● Exercise
Please report each line of the data below that contains "Task".

● Available records
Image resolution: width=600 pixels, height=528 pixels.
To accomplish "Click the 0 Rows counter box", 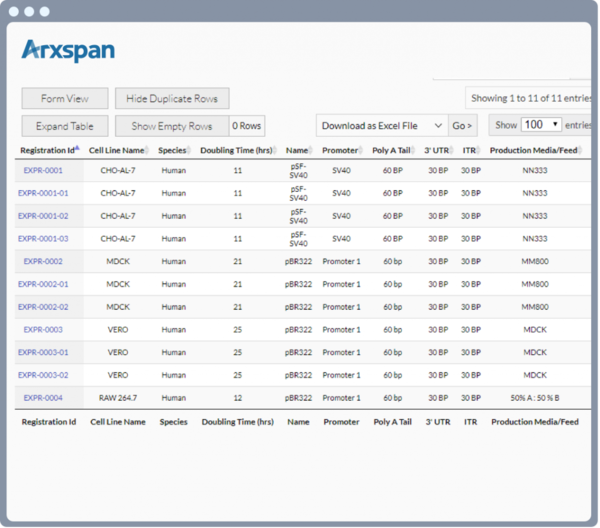I will [x=247, y=126].
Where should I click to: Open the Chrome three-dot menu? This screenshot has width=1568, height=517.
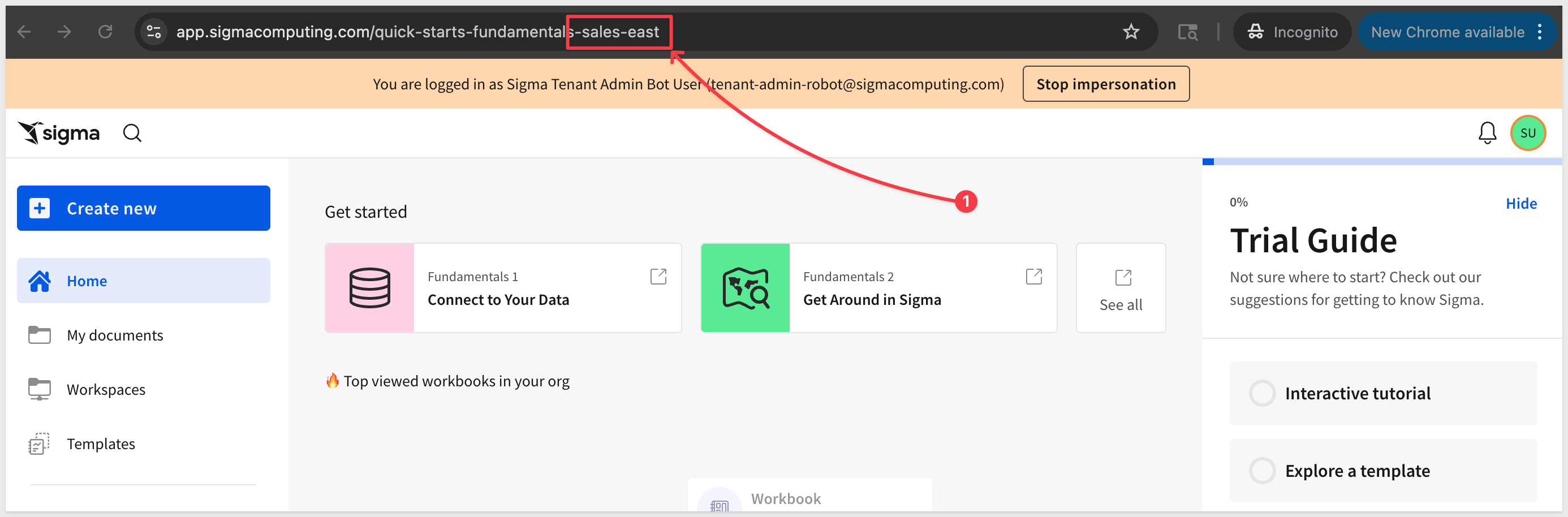(x=1540, y=32)
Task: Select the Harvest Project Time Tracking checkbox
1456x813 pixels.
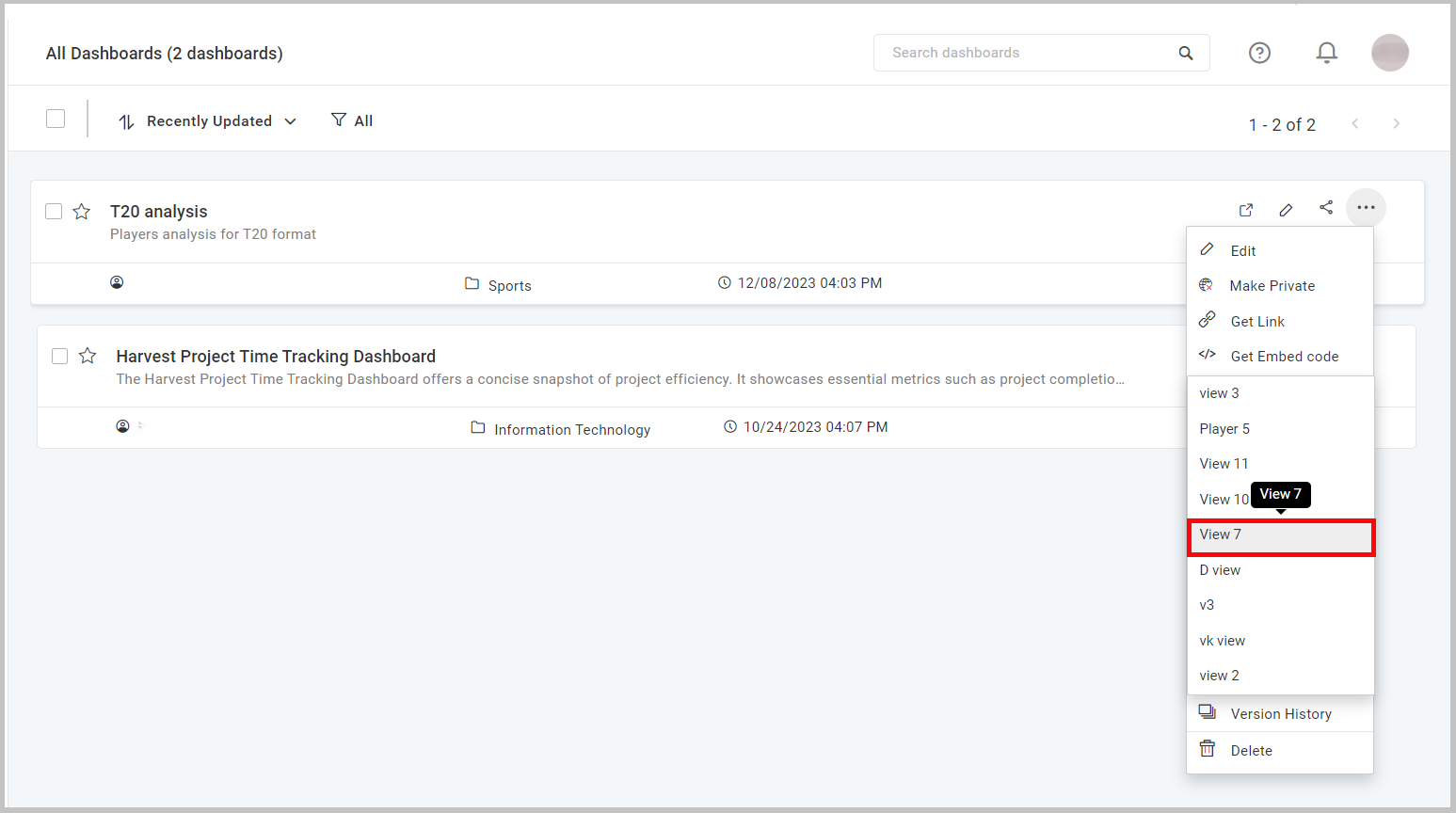Action: click(59, 356)
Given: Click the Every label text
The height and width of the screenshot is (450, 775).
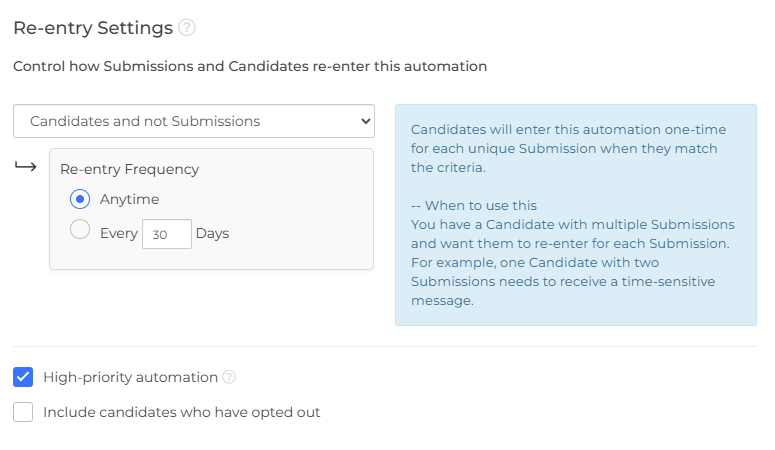Looking at the screenshot, I should [119, 234].
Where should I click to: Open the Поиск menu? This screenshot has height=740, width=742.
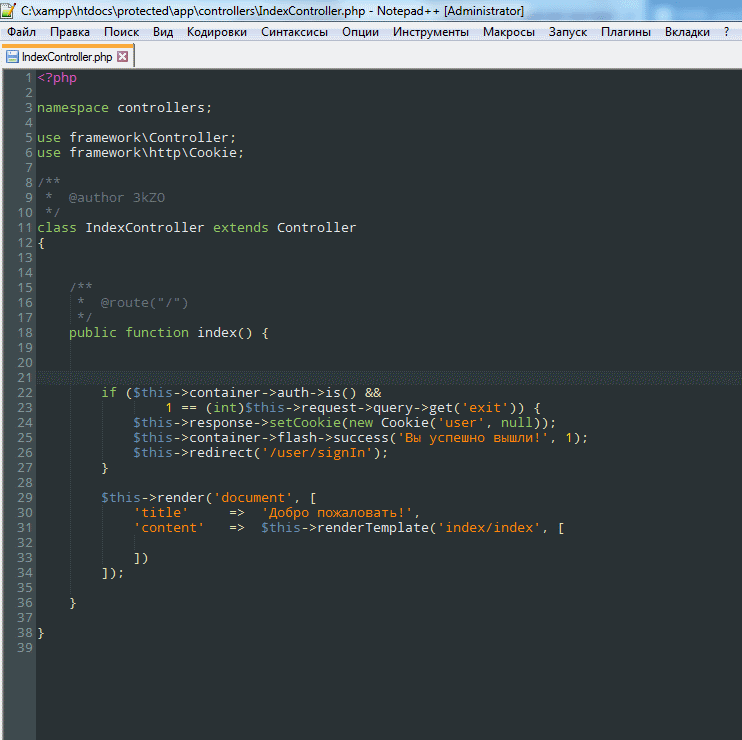click(122, 32)
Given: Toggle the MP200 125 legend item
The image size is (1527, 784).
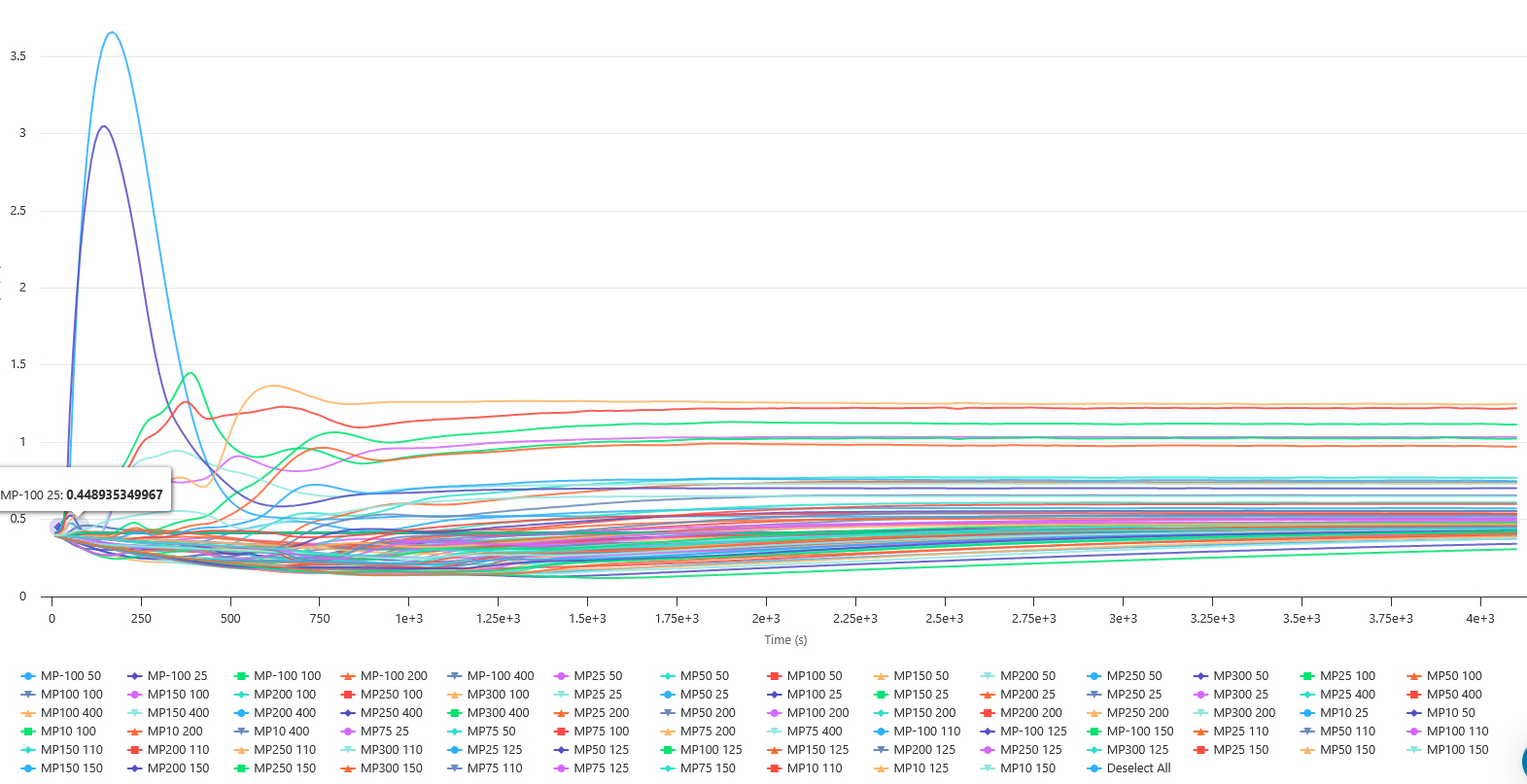Looking at the screenshot, I should click(923, 750).
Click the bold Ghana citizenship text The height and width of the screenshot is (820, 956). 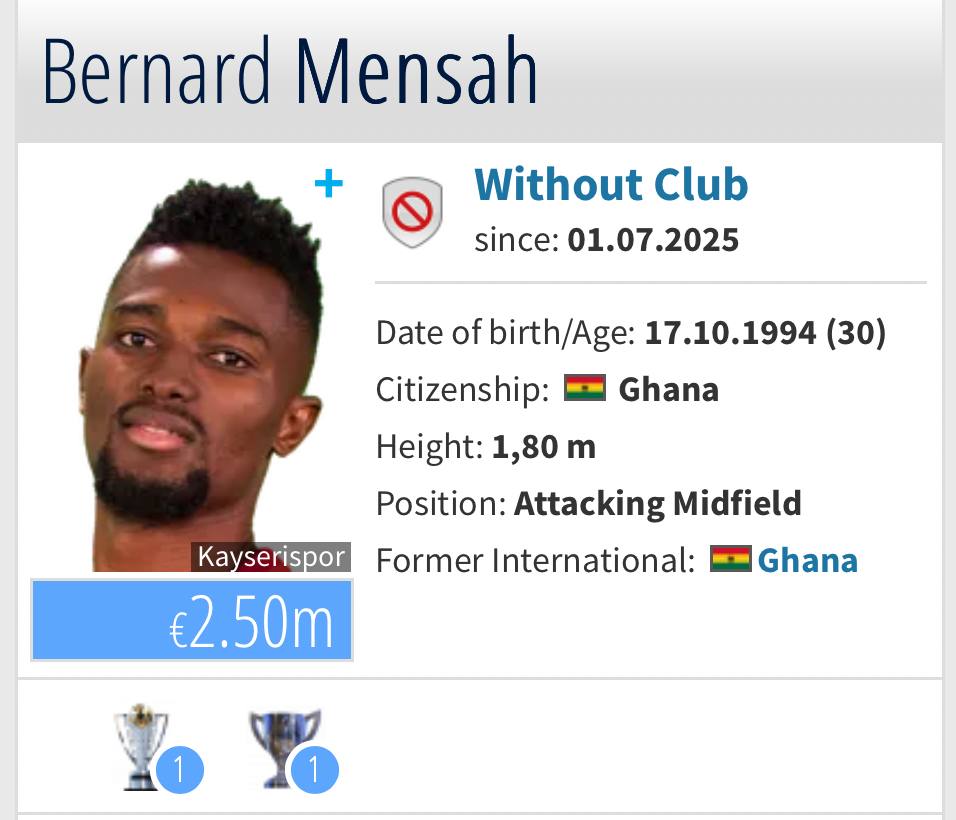click(669, 389)
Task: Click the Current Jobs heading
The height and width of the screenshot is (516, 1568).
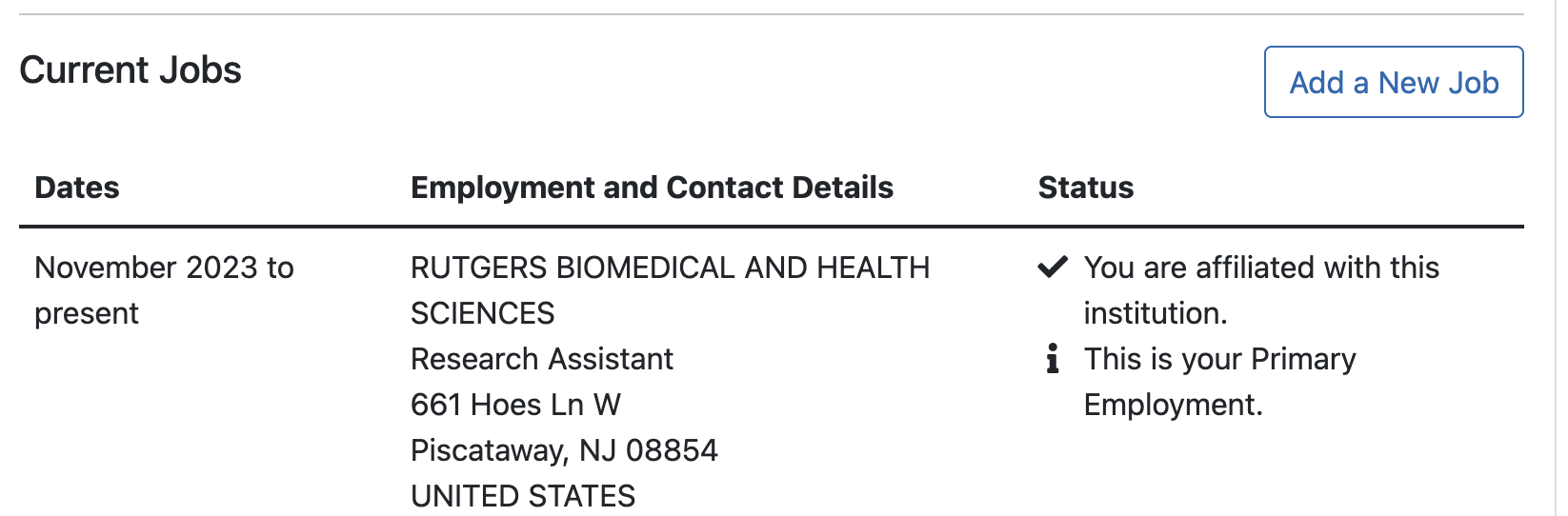Action: click(x=131, y=70)
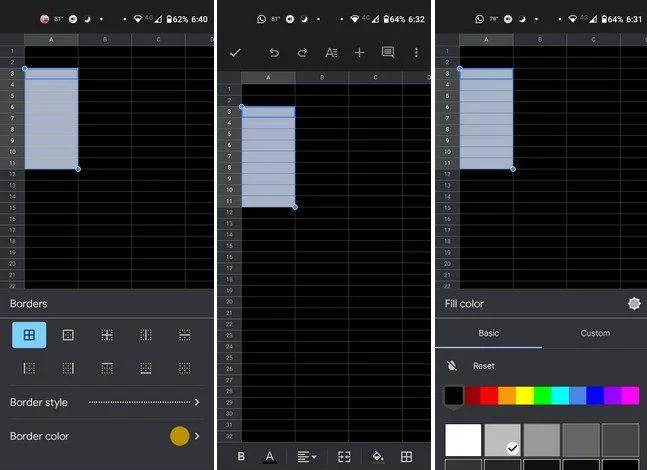Open the three-dot overflow menu
This screenshot has width=647, height=470.
click(416, 53)
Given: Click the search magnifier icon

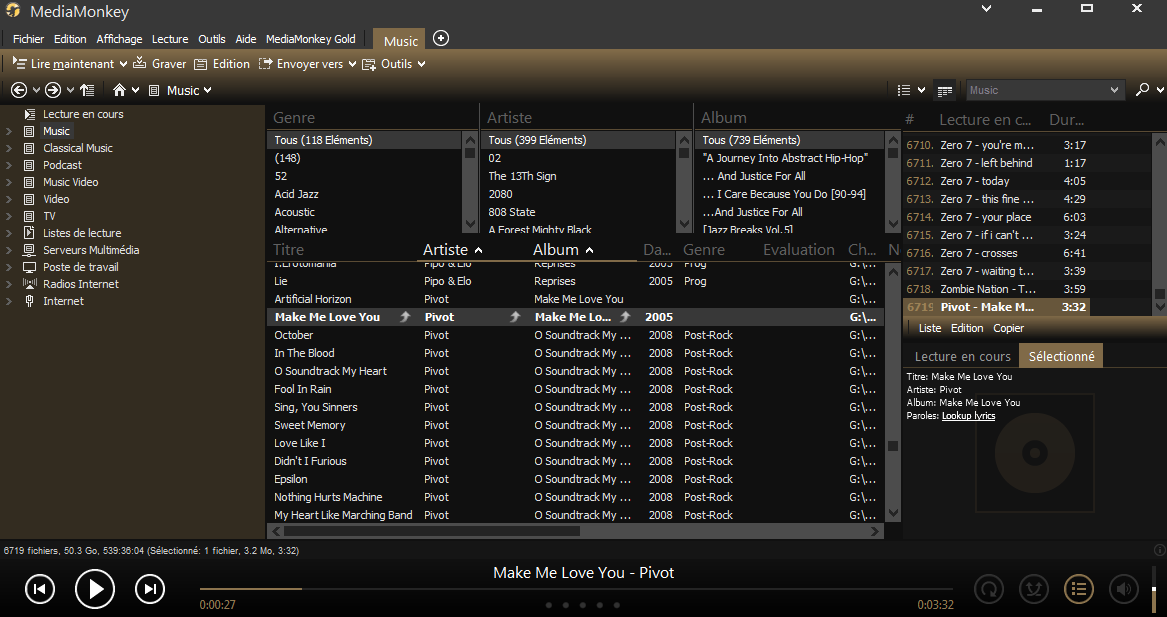Looking at the screenshot, I should pos(1142,90).
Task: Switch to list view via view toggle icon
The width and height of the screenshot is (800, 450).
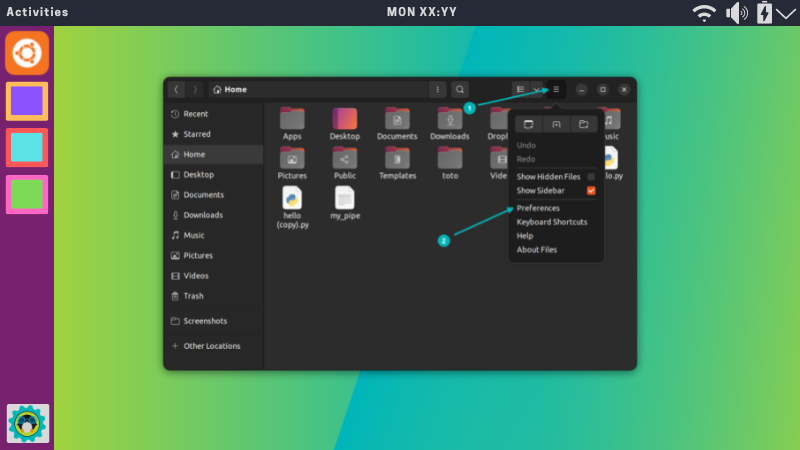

● Response below
Task: Select the Harvest Project Time Tracking checkbox
Task: Click the Current Jobs heading
Task: Switch to list view via view toggle icon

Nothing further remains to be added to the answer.